The Paul Paletti Gallery is pleased to welcome the IKT Congress to Kentucky for their 2022 meeting. To support their theme, “Global Appalachia” we will be hosting the delegates for a show by native Kentuckian and gallery favorite Shelby Lee Adams of his work (both color and black and white) with the people of Eastern Kentucky.

Shelby’s distinctive style of environmental portraits has created a unique and compassionate record of the people in that region’s rural areas and hollers. Working completely by word-of-mouth referral, Shelby has photographed several generations of families who have become his friends and subjects over the years.
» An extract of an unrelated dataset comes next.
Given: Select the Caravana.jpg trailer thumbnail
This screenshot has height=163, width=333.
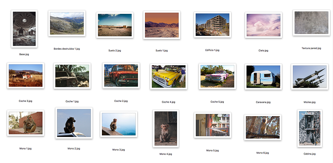Looking at the screenshot, I should pos(263,76).
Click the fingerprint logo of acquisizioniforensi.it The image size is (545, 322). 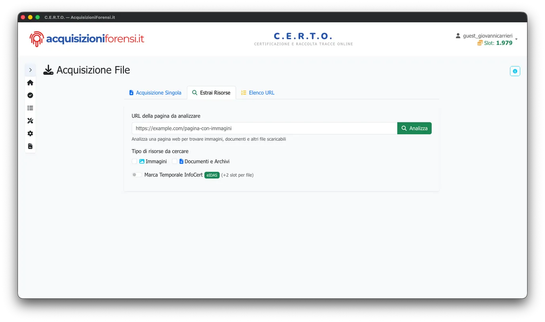click(36, 39)
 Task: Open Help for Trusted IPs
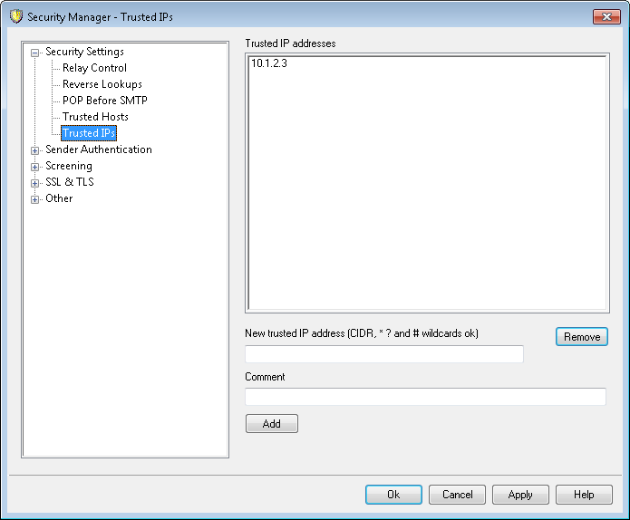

Shelby was born in 1950 in Hazard, Kentucky. He received his Bachelor of Fine Arts Degree in Photography from Cleveland Institute of Art in 1974, his Masters Degree from the University of Iowa in 1975, and his Master of Fine Arts Degree from Massachusetts College of Arts in 1989. Since 1970, his primary subject matter has been the people of Eastern Kentucky. His work is held in the collection of over 40 museums throughout the world, and he has had over 60 solo exhibitions in the United States and abroad since 1980. He has published the monographs: Appalachian Portraits (1993), Appalachian Legacy (1998), Appalachian Lives (2003) and Salt and Truth (2011). In 2002 Adams was also the subject of a documentary film by Jennifer Baichwal, “The True Meaning of Pictures”, that was shown at the Sundance and Toronto Film Festivals.

In addition to the Adams exhibit, the gallery, the state’s only one solely devoted to fine art photography, also features work by Ansel Adams, Edward Weston, Alfred Steiglitz, Edward Steichen, Imogen Cunningham, Margaret Bourke-White and many others on display as part of its permanent collection.